The generously wide new lane
extends northward from Central Park to 168th Street and was first proposed by
T.A. in the Bicycle Blueprint in 1993. T.A. has been pushing for the St.
Nicholas route ever since. Despite gloomy predictions from some community boards
and Harlem environmental groups, who claimed that the bike lane would only serve
cyclists passing through the neighborhood rather than local residents, the
three-mile, two-way route has already won the hearts of many.
A year-old T.A. campaign for directional signs to four Manhattan bridges is paying off. By Earth Week, April 22, the DOT should have installed signs pointing to the Brooklyn Bridge from various approaches.
By year's end, the Williamsburg, Queensboro and George Washington Bridges should all have similar signs.

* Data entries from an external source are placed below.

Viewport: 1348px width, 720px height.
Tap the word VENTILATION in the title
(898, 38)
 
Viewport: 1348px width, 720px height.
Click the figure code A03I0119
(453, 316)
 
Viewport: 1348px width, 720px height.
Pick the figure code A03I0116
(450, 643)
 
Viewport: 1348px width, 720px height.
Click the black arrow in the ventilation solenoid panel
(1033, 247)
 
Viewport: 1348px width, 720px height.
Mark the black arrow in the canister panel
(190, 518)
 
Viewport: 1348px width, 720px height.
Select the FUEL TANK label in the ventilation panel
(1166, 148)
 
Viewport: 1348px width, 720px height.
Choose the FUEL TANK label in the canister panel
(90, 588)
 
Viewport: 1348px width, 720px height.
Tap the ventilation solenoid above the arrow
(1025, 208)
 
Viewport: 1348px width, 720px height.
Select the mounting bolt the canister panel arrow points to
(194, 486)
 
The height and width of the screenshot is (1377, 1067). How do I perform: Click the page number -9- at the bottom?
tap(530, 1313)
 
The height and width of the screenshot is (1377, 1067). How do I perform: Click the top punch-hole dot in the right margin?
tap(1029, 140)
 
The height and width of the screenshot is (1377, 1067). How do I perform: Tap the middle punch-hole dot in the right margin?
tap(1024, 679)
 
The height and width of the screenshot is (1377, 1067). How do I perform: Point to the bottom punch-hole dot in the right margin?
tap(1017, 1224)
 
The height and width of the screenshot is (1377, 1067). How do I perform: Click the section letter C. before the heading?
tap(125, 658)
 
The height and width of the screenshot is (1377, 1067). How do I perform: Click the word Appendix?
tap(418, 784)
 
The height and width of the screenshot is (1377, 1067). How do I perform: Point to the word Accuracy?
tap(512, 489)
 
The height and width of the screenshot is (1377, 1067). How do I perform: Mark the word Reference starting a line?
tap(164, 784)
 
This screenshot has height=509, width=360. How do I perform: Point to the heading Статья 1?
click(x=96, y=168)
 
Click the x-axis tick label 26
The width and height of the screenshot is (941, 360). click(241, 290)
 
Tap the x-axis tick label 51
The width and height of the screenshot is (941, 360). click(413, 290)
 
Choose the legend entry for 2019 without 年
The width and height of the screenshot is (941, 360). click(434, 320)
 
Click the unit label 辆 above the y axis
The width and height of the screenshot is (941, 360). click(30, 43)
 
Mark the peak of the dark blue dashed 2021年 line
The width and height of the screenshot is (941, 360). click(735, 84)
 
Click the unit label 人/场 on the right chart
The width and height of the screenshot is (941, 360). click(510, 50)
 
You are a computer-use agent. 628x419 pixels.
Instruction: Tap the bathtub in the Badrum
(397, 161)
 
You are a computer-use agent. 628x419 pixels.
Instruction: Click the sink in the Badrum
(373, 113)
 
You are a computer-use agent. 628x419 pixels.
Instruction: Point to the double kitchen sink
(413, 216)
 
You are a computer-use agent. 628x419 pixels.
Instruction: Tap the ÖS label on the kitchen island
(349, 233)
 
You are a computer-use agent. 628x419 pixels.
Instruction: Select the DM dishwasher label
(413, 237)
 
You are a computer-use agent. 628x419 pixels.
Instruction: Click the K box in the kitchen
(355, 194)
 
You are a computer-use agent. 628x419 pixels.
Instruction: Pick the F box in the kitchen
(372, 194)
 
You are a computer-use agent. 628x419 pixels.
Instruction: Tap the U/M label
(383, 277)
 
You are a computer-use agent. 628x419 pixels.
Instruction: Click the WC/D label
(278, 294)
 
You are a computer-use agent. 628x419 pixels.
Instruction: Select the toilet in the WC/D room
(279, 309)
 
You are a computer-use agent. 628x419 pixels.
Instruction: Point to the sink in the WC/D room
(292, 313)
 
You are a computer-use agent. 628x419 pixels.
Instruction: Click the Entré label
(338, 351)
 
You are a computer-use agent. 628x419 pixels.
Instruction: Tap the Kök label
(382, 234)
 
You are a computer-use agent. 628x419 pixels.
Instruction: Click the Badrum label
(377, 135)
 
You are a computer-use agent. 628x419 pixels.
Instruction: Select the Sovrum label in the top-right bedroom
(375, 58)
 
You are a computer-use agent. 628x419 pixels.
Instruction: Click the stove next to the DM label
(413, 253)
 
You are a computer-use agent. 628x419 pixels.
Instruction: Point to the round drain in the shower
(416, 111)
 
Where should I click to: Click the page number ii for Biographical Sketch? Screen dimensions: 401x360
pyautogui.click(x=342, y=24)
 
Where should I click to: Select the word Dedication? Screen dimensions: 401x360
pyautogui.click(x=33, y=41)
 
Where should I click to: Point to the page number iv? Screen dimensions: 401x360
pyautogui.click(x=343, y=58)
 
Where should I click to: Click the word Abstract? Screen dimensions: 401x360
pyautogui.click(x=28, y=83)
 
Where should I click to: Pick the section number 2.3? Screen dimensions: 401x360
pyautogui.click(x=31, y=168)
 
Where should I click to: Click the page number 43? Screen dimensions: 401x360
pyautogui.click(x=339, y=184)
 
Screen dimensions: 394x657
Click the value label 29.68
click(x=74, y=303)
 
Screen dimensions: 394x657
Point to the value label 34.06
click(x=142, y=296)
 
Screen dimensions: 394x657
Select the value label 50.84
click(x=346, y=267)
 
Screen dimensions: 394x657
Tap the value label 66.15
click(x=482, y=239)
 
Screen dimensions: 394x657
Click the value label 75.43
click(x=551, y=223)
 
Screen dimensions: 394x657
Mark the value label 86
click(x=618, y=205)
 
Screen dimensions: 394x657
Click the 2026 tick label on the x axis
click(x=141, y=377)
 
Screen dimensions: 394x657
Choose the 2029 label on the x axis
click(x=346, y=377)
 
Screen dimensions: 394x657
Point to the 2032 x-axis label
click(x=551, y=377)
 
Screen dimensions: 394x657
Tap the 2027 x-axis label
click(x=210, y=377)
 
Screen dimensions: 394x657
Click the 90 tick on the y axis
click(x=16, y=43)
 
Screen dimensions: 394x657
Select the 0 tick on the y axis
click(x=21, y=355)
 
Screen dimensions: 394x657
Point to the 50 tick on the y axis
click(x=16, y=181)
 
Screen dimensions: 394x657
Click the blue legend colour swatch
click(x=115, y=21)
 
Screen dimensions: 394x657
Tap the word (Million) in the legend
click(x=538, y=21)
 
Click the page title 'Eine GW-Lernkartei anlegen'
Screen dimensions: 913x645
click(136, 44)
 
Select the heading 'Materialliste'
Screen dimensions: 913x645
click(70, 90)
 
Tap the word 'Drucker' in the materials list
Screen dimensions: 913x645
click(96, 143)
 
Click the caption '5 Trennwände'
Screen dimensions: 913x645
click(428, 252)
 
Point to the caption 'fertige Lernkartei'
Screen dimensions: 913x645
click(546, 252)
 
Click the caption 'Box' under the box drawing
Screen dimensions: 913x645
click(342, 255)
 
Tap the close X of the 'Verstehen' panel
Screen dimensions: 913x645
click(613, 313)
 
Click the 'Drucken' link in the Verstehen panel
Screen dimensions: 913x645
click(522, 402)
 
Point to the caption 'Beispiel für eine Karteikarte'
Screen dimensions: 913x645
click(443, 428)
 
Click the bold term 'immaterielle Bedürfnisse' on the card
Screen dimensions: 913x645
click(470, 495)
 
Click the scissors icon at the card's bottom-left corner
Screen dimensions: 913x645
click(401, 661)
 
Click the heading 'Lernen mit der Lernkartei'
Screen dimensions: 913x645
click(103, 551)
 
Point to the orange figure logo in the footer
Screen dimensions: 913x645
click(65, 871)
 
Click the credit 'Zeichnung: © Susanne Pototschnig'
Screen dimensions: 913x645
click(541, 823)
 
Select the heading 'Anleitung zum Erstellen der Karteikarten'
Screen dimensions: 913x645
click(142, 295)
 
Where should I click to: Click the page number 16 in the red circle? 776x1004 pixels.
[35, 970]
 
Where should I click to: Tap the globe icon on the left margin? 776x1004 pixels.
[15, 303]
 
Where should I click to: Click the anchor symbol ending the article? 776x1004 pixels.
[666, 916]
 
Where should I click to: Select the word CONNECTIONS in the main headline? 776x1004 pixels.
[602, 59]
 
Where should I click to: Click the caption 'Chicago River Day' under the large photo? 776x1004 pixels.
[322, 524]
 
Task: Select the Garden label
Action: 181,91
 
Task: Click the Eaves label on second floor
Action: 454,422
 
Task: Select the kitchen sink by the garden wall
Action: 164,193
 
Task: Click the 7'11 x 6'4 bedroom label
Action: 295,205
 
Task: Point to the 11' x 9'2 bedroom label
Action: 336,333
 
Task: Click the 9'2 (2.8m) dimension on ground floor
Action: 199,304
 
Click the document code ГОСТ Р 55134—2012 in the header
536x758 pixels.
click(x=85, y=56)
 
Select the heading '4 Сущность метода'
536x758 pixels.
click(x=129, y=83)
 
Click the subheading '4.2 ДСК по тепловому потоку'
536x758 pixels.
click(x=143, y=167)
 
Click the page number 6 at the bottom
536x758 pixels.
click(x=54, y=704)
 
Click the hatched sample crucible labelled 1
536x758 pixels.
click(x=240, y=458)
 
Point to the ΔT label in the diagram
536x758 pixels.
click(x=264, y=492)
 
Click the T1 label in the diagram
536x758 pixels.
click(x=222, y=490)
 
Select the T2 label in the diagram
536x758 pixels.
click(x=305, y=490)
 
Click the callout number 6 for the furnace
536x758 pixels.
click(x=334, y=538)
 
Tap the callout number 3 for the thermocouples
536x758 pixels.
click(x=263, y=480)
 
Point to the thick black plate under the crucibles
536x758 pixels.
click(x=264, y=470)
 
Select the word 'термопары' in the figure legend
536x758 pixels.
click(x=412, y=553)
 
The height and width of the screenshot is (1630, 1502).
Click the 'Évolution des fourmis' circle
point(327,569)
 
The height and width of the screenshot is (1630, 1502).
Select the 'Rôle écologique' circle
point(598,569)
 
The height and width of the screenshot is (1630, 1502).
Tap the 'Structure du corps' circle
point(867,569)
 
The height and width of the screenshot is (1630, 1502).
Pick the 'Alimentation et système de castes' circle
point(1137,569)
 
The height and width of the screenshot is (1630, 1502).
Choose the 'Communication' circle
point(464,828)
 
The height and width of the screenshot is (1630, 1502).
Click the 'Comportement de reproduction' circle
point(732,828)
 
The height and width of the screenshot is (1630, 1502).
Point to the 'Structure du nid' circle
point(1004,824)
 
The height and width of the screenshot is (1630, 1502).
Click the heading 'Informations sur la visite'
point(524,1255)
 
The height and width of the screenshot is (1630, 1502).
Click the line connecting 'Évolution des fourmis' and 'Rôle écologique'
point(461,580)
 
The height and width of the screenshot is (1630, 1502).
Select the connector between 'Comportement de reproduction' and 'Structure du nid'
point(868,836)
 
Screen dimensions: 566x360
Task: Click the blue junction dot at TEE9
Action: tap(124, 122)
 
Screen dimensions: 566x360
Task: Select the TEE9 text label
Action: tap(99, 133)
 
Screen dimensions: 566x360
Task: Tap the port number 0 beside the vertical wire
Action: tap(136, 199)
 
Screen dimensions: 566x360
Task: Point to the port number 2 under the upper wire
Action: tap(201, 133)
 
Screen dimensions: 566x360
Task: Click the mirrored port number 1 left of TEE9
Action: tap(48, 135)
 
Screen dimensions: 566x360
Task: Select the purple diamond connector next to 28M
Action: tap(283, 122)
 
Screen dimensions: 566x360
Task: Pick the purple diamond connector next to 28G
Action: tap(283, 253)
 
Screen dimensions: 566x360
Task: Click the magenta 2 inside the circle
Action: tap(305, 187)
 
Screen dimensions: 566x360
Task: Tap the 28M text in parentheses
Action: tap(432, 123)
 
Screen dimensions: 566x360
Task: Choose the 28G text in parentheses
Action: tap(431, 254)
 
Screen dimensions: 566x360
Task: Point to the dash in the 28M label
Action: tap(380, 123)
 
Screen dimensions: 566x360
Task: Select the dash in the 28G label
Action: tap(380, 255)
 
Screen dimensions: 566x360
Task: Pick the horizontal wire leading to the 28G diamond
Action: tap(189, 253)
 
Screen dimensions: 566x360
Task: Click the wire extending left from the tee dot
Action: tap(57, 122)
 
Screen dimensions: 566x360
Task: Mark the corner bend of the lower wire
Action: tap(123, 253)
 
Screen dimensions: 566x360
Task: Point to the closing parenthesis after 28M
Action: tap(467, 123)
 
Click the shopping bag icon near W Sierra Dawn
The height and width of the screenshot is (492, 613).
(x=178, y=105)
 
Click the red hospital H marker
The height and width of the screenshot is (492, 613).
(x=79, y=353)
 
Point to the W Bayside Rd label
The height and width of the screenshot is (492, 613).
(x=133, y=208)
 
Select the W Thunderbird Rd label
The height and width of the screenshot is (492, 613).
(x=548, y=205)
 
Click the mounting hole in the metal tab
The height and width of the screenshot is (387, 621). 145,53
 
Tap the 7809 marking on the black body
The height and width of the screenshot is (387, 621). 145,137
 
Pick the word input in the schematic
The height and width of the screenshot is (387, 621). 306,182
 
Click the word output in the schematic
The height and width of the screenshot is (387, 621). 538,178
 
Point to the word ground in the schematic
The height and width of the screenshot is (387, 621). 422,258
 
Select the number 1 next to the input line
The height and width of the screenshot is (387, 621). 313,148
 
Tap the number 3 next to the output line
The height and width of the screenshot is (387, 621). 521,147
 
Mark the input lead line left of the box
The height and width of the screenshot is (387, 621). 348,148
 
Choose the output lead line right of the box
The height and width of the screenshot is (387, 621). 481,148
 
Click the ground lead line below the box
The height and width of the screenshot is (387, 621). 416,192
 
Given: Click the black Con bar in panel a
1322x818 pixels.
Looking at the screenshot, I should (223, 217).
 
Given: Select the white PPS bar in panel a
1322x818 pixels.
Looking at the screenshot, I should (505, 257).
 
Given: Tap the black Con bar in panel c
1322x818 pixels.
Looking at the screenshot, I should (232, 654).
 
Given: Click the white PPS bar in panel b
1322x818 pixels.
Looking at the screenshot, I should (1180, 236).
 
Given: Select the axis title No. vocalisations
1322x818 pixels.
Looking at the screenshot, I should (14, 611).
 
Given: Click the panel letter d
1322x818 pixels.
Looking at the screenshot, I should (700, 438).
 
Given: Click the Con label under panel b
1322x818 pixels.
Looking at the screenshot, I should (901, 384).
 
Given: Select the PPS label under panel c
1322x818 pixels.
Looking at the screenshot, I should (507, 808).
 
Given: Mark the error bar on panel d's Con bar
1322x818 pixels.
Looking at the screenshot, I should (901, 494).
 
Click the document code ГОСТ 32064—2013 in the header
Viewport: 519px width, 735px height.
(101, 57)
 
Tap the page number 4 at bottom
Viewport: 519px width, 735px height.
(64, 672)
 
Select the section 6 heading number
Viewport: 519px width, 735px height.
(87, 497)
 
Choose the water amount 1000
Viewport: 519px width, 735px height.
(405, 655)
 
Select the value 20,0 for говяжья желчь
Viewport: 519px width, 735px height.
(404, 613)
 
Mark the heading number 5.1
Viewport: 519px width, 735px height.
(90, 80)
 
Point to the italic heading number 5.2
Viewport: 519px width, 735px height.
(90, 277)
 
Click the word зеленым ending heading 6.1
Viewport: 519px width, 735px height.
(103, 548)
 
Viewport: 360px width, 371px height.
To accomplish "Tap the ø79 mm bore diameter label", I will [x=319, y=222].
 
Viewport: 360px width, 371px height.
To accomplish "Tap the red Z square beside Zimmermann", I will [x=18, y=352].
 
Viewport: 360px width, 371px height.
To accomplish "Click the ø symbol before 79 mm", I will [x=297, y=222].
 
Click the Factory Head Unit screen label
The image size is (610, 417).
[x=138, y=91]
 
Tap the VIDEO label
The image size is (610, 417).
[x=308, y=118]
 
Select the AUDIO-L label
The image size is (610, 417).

As Northern Manhattan enjoys its new bike lane, the Hudson Street lane (Canal to 14th Street) is stumbling towards completion. The lane has been plagued by delays. According to the DOT, an aluminum shortage is keeping bike lane signs from being fabricated. No, we don't make this stuff up. Worse than the delays, the northern extension along 8th Avenue to 59th Street has been postponed indefinitely. DOT has doomed the 8th Ave. lane because of anticipated conflicts between cyclists and motor vehicles turning left at major intersections.
Without any public notice, the DOT, has obliterated the two-mile-long South Street bike lane near the Seaport in lower Manhattan and turned it into a sidewalk. When T.A. inquired about the lane removal, DOT said that South Street, used by numerous cyclists and joggers every day, was never an "official" bike lane and not part of the city's network of bike lanes.
DOT's failure to notify the cycling community before eliminating a well-established bike lane is appalling. DOT subjects every new bike lane to exhaustive traffic analysis and community review. Apparently the opposite is not true. Why didn't the DOT examine how removing the lane affects cyclists? This matter reflects poorly on the Department of Transportation.
Transportation Alternatives' lobbying paid off recently as an avalanche of local bicycling a pedestrian projects were approved for Federal "Enhancements" funding. T.A. sat on a committee of state and city agencies that allocated $14 million to 23 of 60 proposed projects.
Last-minute T.A. maneuvering rescued $600,000 for bike racks and will mean another 1,500 racks on city streets. The bike rack cash complements NYC's ongoing bike parking installation throughout the five boroughs.
The selected projects will be funded with a mix of 80% federal and 20% local money, and based on previous years' experience, the project money will take two years to reach city agencies.